Я шла за ним путем, который ведет за ваш дом, сережка в моей потной ладони стала горячей, я была уверена, что через маленькое окно дома напротив за мной наблюдает вонючий учитель биологии. Этот увидит все, подумала я. Выдаст меня, подлый боров.

Армин шел прямо, по-взрослому, а я за его спиной делалась позорно маленькой. Держал руки в карманах брюк. Волосы у него были как твои – темные, нечесаные, как будто кто-то их забыл на его голове. Когда мы дошли до старой черешни, он достал из кармана сигареты и закурил одну.

«Это же вредно для здоровья!» – вырвалось у меня, и в тот же миг я пожалела. Какой же дурой я могу быть!

«Вредно для здоровья маленькой девочке завязывать хвост».

«Неправда. Это ты выдумал».

Он улыбался, как будто ему была очевидна какая-то шутка, которая от меня ускользнула. Я попыталась понять, что происходит. Я сказала неправду – и сейчас я с Армином. С Армином. Я в его дворе, в вашем дворе, и мы разговариваем. У нас разговор.

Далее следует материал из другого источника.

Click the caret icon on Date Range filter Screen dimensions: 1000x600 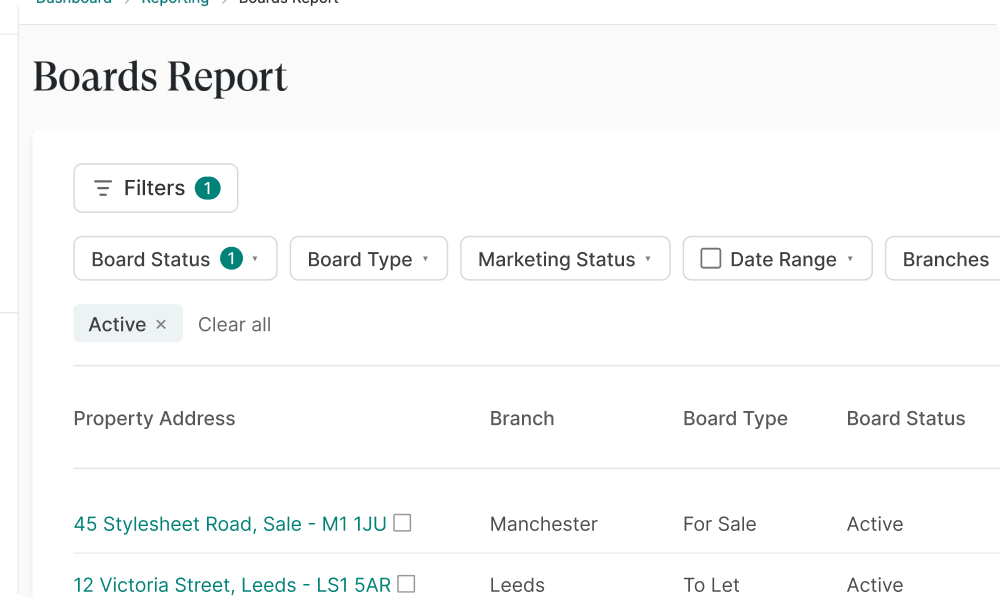click(850, 259)
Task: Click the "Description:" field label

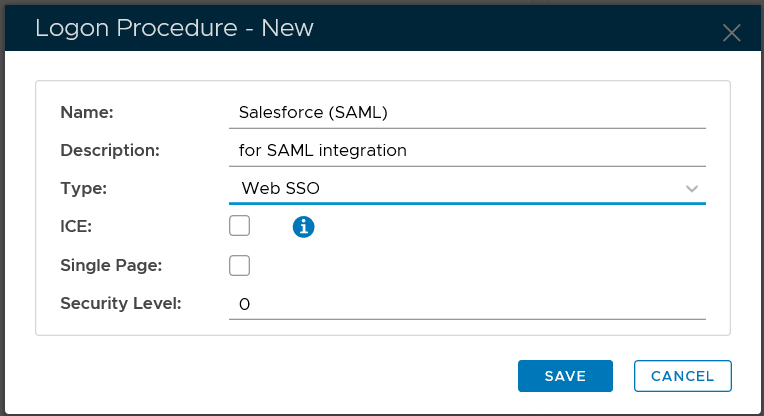Action: [x=110, y=150]
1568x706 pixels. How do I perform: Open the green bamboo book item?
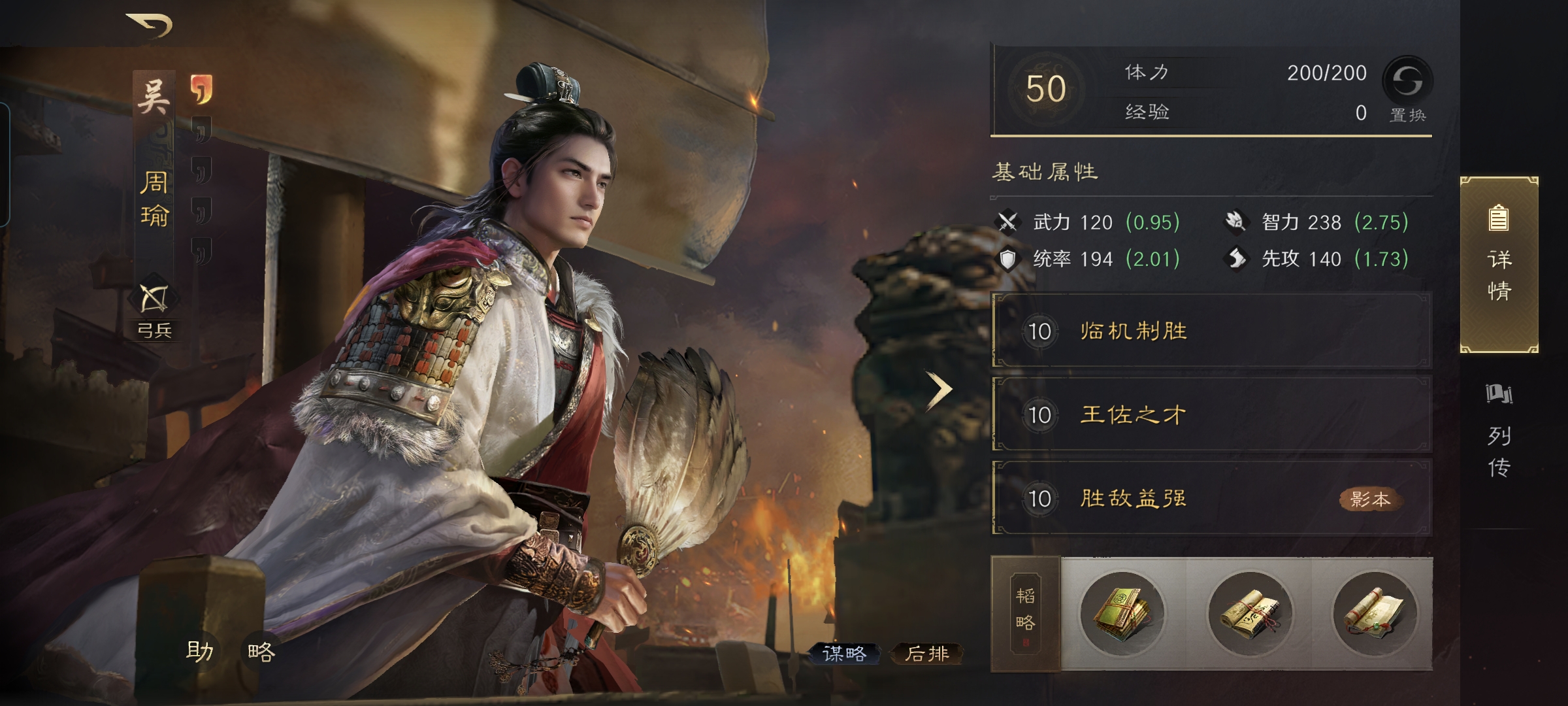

«Кроме того, я не маленькая девочка».

Тогда он и сделал это, то, о чем я никогда тебе не сказала, даже много лет спустя, когда мы похоронили Зекана и когда никто больше не помнил о той сережке. Я тебе никогда не призналась, что той зимой, когда у тебя началась менструация, твой брат распустил мне волосы. Он приблизился ко мне настолько, что я могла рассмотреть шрам на его щеке. Когда-то давно ты сказала, что это у него после падения с велосипеда, он вернулся домой весь в крови, а твоя мать причитала, что он такой незрелый, имея в виду, что в доме он единственный мужчина, должен быть осторожнее. Сейчас шрам оказался невероятно близко от меня, поднимись я на цыпочки, могла бы прикоснуться к нему языком. Никогда раньше я не была в такой близости от мужской рубашки. Она была чистой и подкрахмаленной, пахла лимоном. Отец носил полицейскую форму и не позволял нам даже прикоснуться к нему перед уходом на работу, чтобы ничего не помять. Сейчас я могла изучать ее нити, мужской рубашки. Она была мягкой, хотя я и не могла до нее дотронуться. Мягкой для глаз. Армин, с сигаретой во рту (дым лез мне в глаза, но я не хотела их закрывать), прищурился, будто решал, какой шахматный ход сделать теперь, и обеими руками потянулся к моей резинке для волос. Склонился надо мной, как дерево. Стянул с моей головы бандану и развязал «хвост». Он был нежен, словно ему не впервой делать такое. Волосы рассыпались вокруг головы. А я подумала, что мне не двенадцать, а сто двенадцать лет и что весь этот век я провела, ожидая, что Армин Бегич распустит мои волосы.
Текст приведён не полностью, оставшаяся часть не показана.